We are seeing younger, less experienced workers being unemployed in disproportionately higher numbers. For example, the unemployment rates for those under the age of 25 are two and one-half times the rate for the population as a whole.
Hiring managers know all too well that experienced talent is readily available to companies these days. However, this is both a blessing and curse. Companies that rely too heavily on people who are over qualified, will be hard pressed to keep those skilled workers engaged and committed once the labor market loosens.
As companies continue to tighten their belts, training budgets continue to take a hit. Unfortunately, the unintended consequences are problematic. Paradoxically, the companies that are not able to make training investments because of a lack of business are these very same companies who may have trouble increasing production during the economic rebound because of the lack of a highly skilled workforce.
The issue of pending retirements further exacerbates the business life after the economic recession.
A recent PEW study suggested that nationally, 63% of older workers are delaying retirements because of the recession. This is more problematic in St. Louis where the age of the workforce is higher than the national average.
Anecdotally, we can tell you that this is validated by several major employees in the region who – prior to the recession – indicated that up to 50% of their workforce could retire in the next decade.
It is an interesting phenomenon that even after the St. Louis region lost thousands of manufacturing and construction jobs, middle-skill jobs still constitute the largest portion of jobs in our regional economy – 44% and holding steady since December of 2009.
Middle-skill occupations are defined as those jobs that require education beyond high school but less than a four-year degree. They are the allied health and nursing professional that support physicians, the lab technicians that support scientists, the construction workers who build projects designed by architects and engineers, etc.
In a recent Green Jobs Analysis by MERIC where they interviewed over 2,500 employers, it was found that:
- Missouri boasts 131,103 total green jobs – both primary and support positions – among employers. There are 28,720 primary green jobs and 102,383 green supporting jobs.
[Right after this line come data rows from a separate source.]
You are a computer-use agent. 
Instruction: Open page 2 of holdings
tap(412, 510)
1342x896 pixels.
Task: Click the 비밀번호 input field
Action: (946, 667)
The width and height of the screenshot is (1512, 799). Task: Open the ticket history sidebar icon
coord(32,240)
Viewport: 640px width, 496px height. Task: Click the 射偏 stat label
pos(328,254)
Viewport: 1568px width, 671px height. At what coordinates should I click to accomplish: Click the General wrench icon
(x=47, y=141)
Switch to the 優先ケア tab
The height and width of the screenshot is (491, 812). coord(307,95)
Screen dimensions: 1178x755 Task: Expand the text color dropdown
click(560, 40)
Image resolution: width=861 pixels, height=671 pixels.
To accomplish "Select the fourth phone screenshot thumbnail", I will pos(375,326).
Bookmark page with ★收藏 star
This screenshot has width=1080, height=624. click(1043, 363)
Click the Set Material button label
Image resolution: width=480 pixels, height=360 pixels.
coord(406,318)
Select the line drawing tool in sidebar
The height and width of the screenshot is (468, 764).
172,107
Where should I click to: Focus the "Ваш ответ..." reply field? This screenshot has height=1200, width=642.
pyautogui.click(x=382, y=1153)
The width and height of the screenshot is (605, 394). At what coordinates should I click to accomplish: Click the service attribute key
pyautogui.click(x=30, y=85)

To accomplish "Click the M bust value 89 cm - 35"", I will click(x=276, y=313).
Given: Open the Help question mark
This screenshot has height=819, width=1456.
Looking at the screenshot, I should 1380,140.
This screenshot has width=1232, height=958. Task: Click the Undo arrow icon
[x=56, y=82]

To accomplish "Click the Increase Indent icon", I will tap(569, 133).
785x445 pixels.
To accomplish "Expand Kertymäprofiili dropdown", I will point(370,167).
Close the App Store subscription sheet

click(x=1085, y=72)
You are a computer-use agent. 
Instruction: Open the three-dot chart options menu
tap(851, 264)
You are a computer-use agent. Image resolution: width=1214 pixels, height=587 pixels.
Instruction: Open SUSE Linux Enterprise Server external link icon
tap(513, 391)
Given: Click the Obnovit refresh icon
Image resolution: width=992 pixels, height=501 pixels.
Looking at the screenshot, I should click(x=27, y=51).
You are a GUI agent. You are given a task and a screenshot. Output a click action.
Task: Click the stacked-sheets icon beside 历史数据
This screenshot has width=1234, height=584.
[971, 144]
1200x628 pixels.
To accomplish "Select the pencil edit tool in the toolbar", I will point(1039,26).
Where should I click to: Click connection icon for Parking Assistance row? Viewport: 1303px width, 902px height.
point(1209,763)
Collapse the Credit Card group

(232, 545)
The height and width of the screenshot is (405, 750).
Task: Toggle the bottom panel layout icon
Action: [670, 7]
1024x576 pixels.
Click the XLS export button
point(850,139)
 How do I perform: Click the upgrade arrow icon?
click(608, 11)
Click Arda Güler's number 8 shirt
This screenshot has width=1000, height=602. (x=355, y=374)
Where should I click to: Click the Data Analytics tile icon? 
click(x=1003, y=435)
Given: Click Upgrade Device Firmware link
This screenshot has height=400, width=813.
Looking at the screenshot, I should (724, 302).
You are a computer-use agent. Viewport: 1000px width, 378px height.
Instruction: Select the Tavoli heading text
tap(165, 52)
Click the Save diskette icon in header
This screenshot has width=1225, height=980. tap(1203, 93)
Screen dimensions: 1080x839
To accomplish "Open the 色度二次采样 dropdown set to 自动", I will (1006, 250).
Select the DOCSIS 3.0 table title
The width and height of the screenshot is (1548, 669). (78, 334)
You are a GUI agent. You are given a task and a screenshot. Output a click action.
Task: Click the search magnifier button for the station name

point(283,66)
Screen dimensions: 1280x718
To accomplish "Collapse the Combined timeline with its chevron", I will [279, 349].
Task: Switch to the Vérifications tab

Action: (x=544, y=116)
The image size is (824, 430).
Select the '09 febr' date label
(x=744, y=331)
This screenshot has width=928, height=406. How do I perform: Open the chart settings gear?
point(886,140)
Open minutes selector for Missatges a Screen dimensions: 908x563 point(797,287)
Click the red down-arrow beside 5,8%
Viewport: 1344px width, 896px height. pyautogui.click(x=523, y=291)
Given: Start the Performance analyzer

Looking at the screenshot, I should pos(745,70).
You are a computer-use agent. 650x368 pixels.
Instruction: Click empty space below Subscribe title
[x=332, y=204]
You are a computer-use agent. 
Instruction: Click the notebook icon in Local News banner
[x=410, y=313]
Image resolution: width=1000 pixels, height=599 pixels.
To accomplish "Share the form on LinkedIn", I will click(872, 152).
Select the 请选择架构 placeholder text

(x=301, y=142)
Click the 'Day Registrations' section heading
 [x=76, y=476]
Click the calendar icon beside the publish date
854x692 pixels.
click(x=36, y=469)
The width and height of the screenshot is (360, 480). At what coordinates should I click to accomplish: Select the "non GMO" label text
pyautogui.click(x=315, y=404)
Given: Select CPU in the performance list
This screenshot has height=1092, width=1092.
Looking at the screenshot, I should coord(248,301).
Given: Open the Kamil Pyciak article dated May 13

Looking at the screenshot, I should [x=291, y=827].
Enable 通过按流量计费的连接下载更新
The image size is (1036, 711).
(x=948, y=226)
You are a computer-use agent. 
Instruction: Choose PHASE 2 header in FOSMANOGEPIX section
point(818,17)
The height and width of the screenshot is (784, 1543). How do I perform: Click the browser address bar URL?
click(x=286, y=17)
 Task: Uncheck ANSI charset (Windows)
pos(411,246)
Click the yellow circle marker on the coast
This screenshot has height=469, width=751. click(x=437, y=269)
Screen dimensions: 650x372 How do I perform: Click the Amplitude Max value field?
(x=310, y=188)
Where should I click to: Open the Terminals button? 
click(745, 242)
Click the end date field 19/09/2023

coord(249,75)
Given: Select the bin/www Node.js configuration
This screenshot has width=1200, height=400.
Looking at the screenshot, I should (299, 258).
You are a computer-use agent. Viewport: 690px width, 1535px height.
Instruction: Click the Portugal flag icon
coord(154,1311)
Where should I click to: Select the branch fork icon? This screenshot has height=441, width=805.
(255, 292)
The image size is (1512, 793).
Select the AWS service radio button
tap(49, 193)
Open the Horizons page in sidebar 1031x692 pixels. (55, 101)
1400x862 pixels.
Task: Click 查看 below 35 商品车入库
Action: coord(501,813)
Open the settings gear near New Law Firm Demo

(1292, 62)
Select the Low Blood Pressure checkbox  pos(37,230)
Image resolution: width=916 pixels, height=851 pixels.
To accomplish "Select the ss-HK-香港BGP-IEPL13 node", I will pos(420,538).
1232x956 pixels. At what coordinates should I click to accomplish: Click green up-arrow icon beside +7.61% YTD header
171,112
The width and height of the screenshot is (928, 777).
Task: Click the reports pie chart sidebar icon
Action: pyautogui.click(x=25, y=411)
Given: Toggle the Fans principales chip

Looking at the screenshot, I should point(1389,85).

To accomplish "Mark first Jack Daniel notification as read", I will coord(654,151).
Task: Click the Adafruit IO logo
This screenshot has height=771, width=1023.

- A majority (71%) of employers surveyed stated that current economic conditions were the largest barrier toward hiring additional green workers. This finding highlights the potential for growth in Missouri’s green economy as national recovery efforts help to mitigate the downward spiral of employment in the next few years.
- Green building design & construction have largest opportunity for growth. (Source: MERIC, The Missouri Green Jobs Report, 2009)
Let’s look at some of the things we expect to be true about the post-recession economy.
Building design and construction will be more sustainable.
Manufacturing concerns will continue to lean their operations and seek to reduce their carbon footprints.
With the implementation of the federal Health Information Technology for Economic and Clinical Health Act, every US citizen will be required to have a electronic health record by the year 2014.
We expect the retirement exodus to be more pronounced because of the current delays.
Finally, as younger workers replace older workers during the economic rebound, generational differences in the workplace will become more difficult to manage leading impacting team building, change management, employee motivation, and many other dimensions of organizational effectiveness.